Exercise inputs Block Start

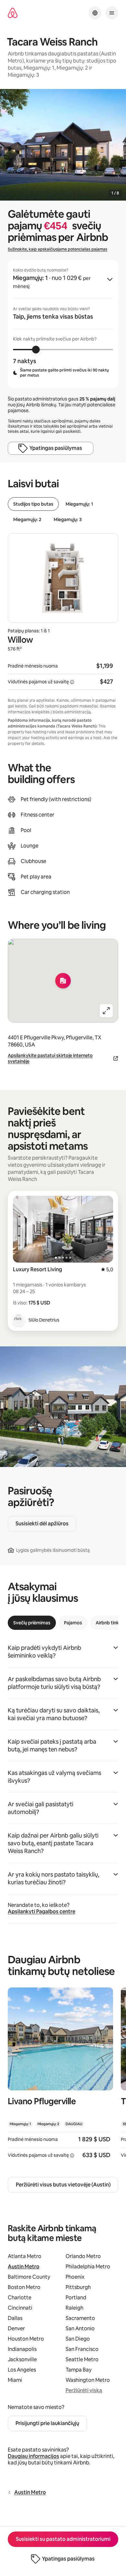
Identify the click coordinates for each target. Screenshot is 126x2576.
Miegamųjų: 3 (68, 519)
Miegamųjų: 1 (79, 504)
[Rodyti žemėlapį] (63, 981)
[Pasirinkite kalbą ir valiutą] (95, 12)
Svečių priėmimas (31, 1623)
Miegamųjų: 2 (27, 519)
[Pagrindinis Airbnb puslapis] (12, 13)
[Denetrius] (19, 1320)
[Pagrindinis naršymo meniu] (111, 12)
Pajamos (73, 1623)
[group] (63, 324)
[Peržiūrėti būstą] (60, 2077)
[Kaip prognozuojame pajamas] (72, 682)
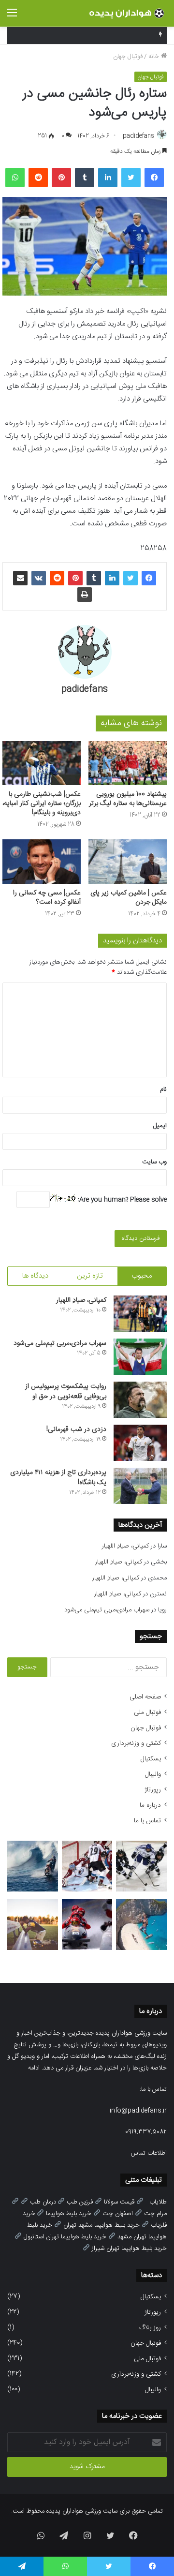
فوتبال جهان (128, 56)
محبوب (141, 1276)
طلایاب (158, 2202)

Exercise inputs Block End
Exercise inputs Block Start

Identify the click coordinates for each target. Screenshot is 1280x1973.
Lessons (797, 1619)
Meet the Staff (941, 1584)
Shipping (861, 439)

Exercise inputs Block End
Exercise inputs Block Start

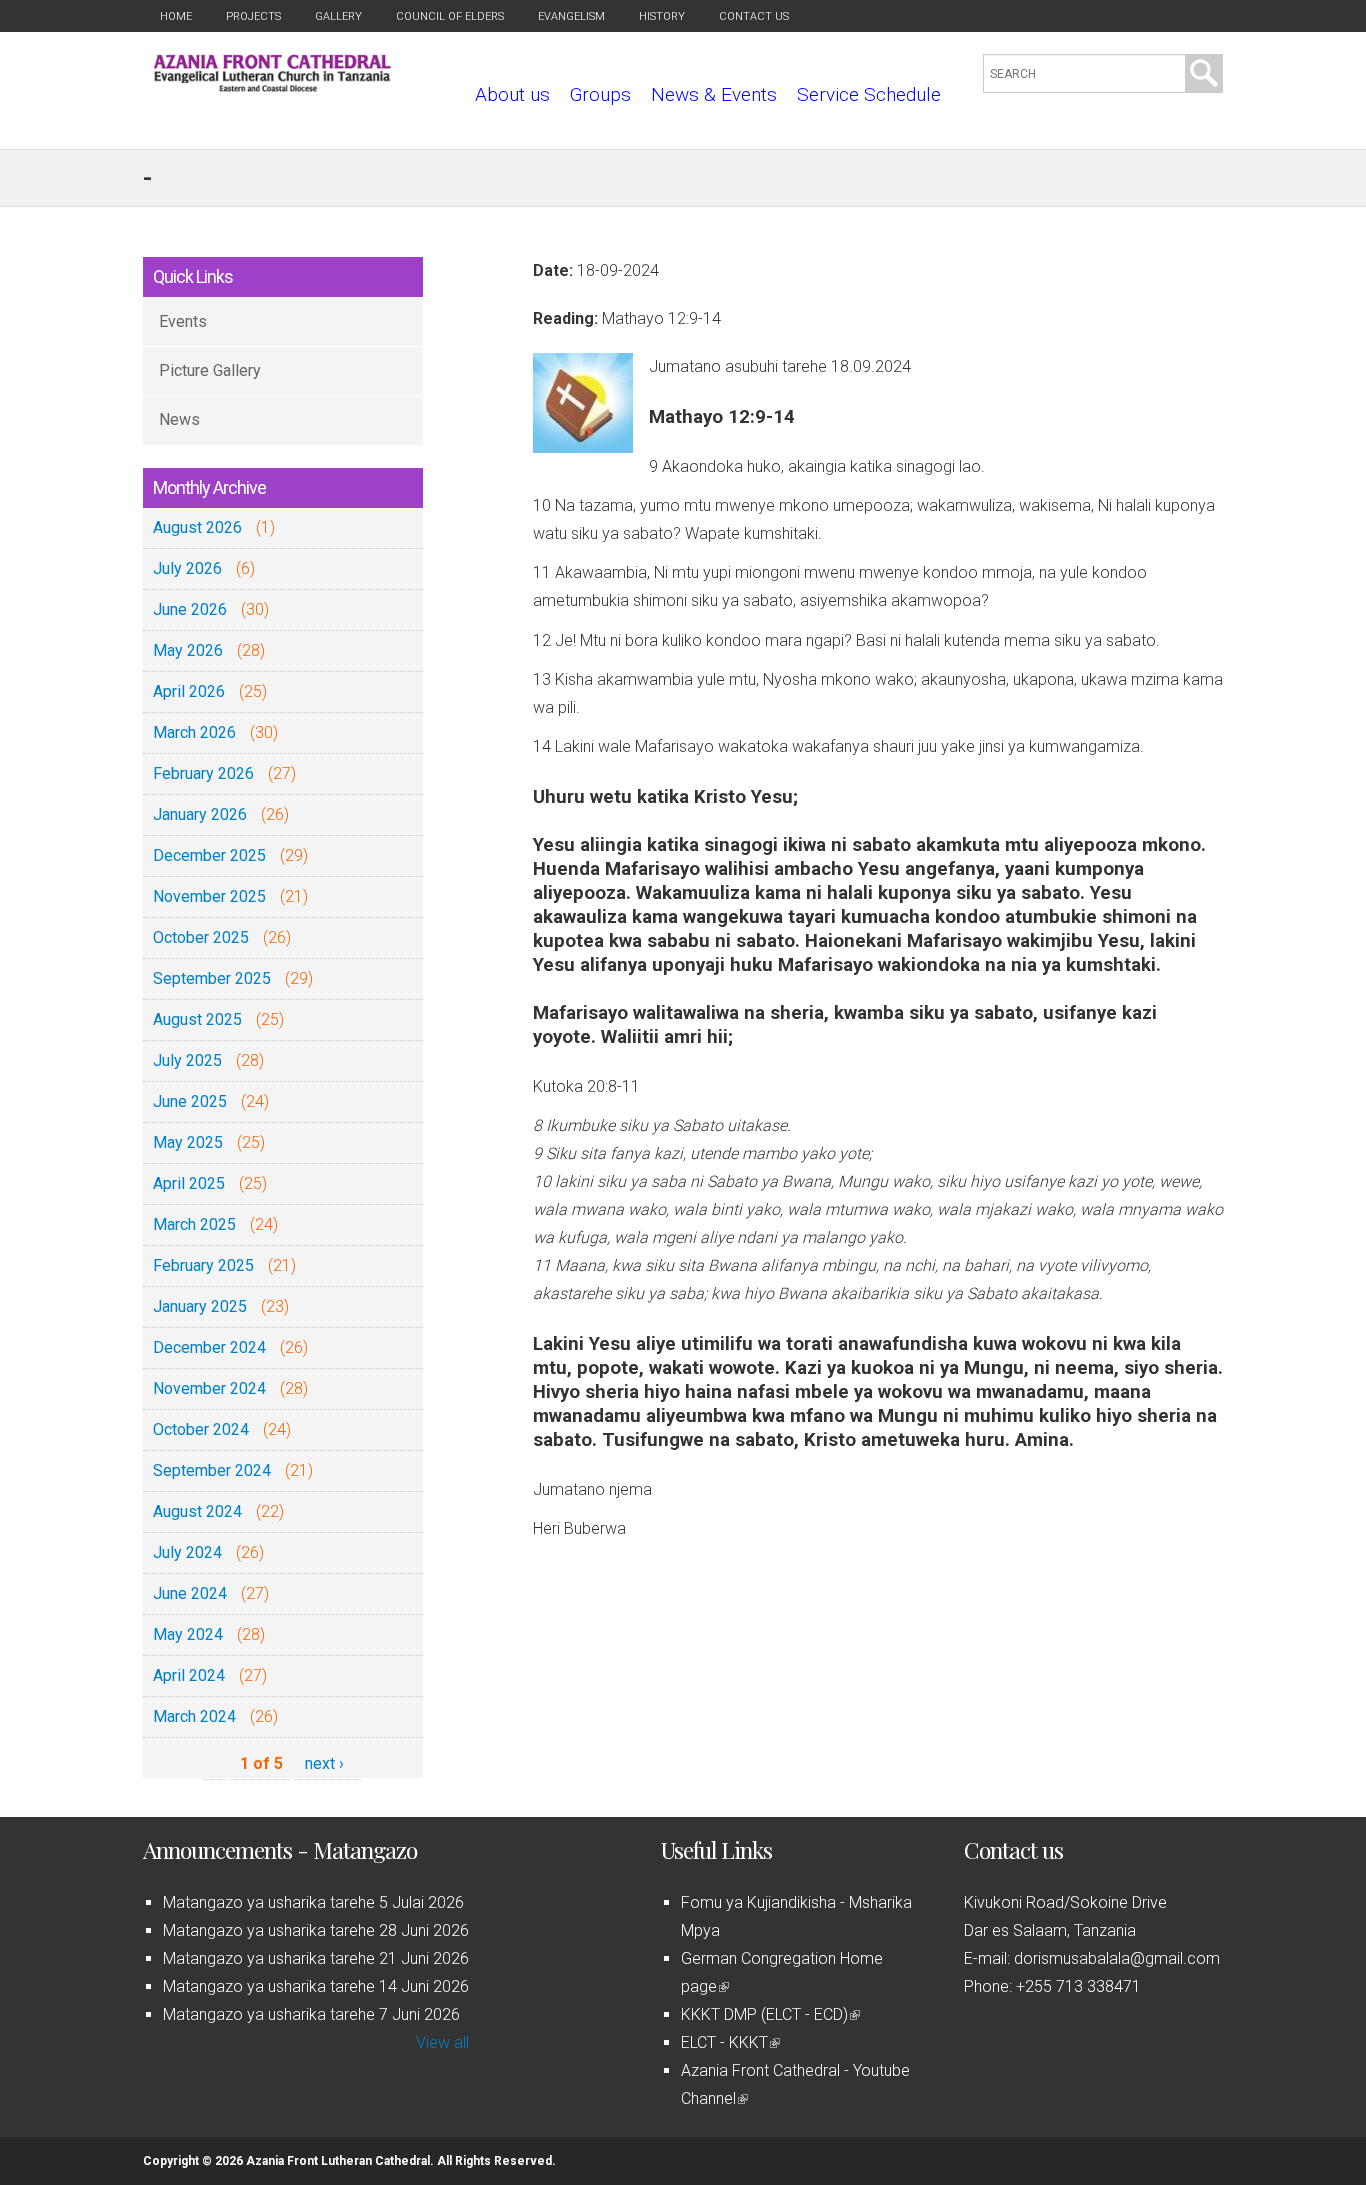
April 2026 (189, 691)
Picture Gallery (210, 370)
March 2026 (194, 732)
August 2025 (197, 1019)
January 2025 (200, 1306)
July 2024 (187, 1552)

Exercise inputs Block End

Where a line in the material above holds "target", copy that line.

— Response —
Identify the click coordinates for each target. Screenshot is 126x2576.
Identify the click coordinates for each target. Screenshot is 1280x1973.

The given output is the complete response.